= About this exercise =
Print the lines below word for word, beginning with the first and ending with the line that holds "You are a computer-use", and skip every picture.

= Provided information =
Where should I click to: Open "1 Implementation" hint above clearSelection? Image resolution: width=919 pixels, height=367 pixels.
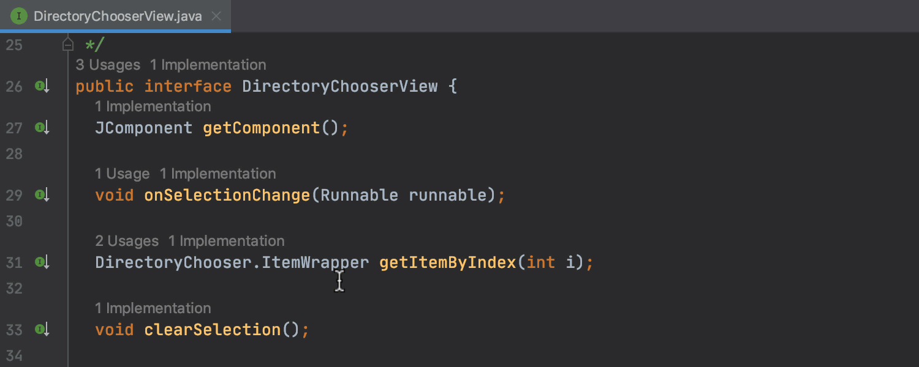pos(153,308)
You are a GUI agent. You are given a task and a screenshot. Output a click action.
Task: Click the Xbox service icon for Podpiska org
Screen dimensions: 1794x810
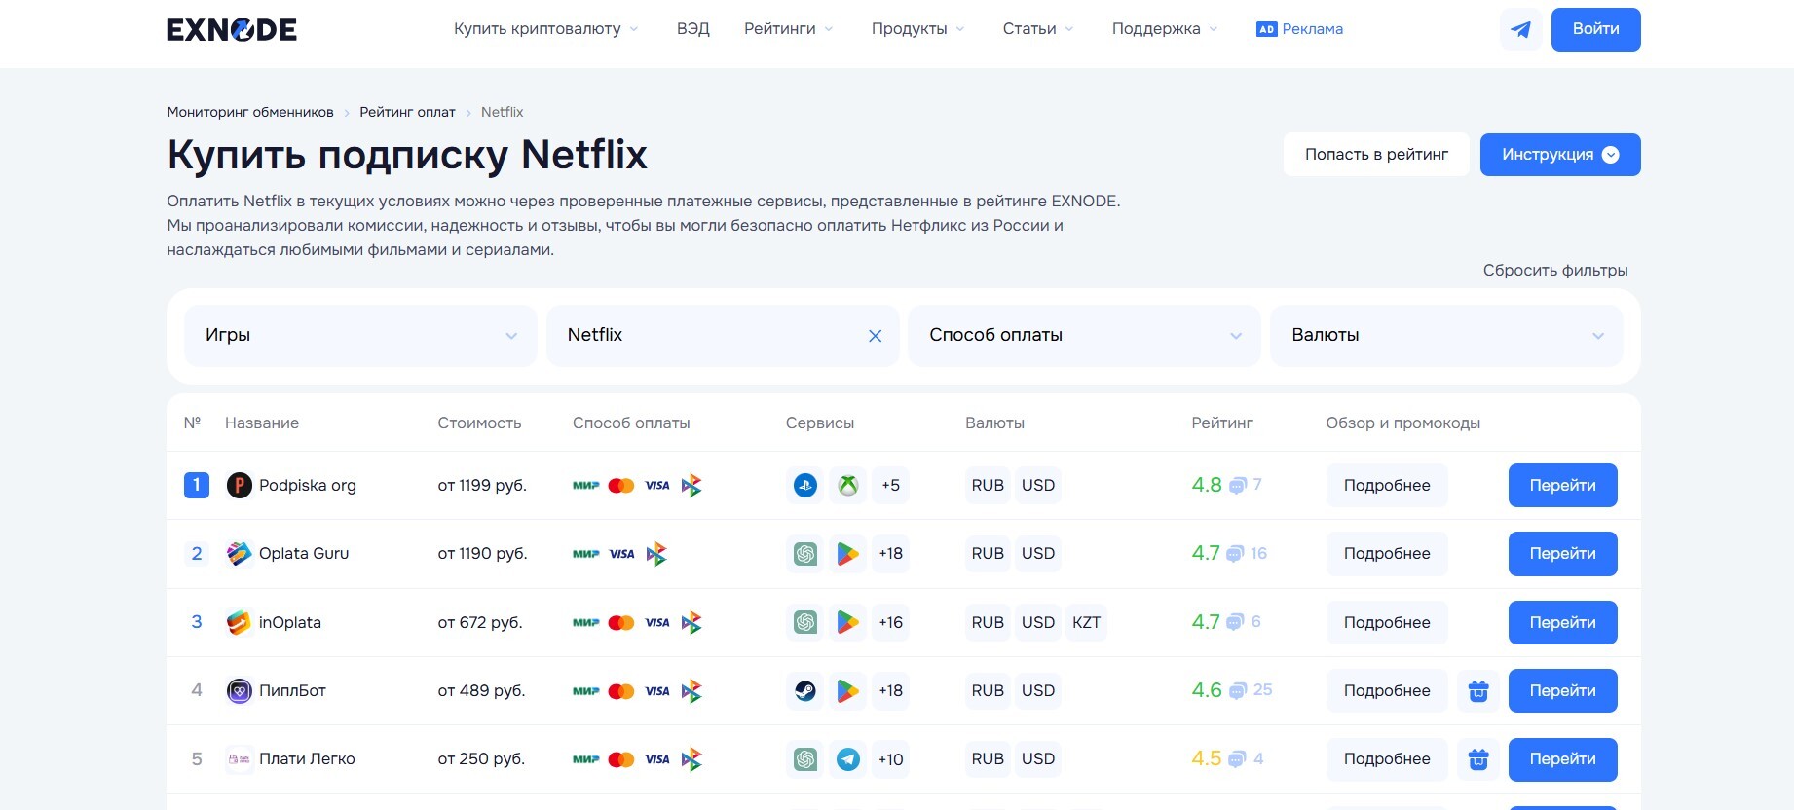point(848,485)
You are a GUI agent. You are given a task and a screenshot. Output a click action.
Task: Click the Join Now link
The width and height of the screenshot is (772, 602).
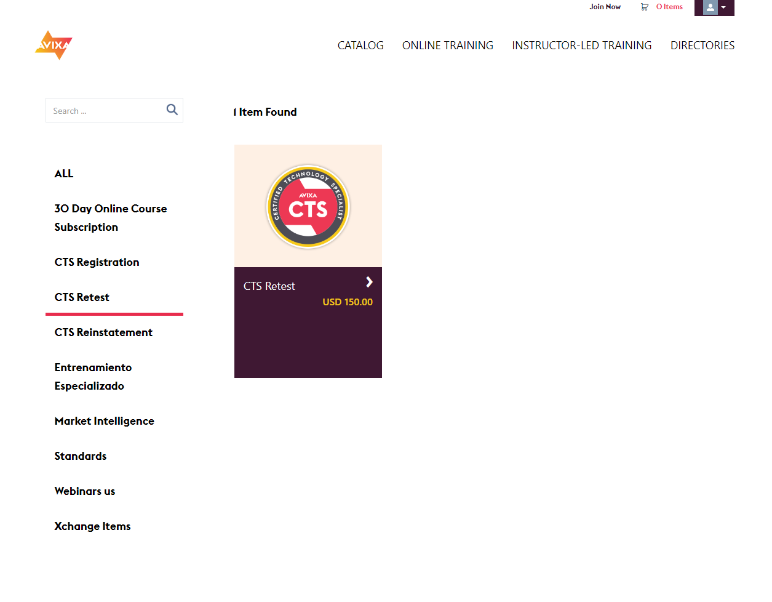click(x=605, y=7)
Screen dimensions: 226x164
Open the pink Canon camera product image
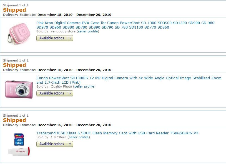click(19, 89)
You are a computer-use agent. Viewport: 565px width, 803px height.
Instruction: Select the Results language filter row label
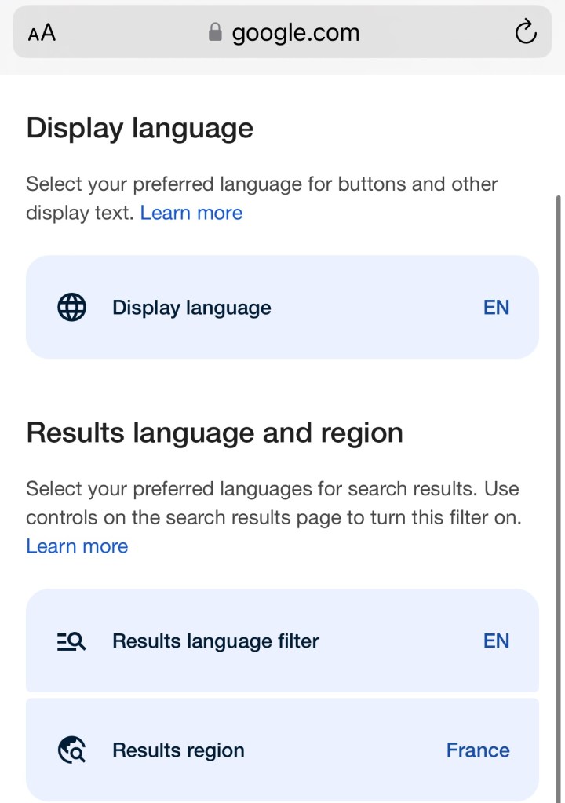pos(216,641)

= Answer box =
Where should I click to: Open "1 Implementation" hint above clearSelection? Image resolution: width=919 pixels, height=367 pixels.
pos(153,308)
You are a GUI agent. You are given a task and a screenshot. Output a click action.
Task: Click the Xbox service icon for Podpiska org
Screen dimensions: 1794x810
point(848,485)
You are a GUI agent. You are given a task and a screenshot. Output a click action.
Task: Click the Join Now link
The width and height of the screenshot is (772, 602).
click(x=605, y=7)
Screen dimensions: 226x164
Open the pink Canon camera product image
click(19, 89)
You are a computer-use agent. Viewport: 565px width, 803px height.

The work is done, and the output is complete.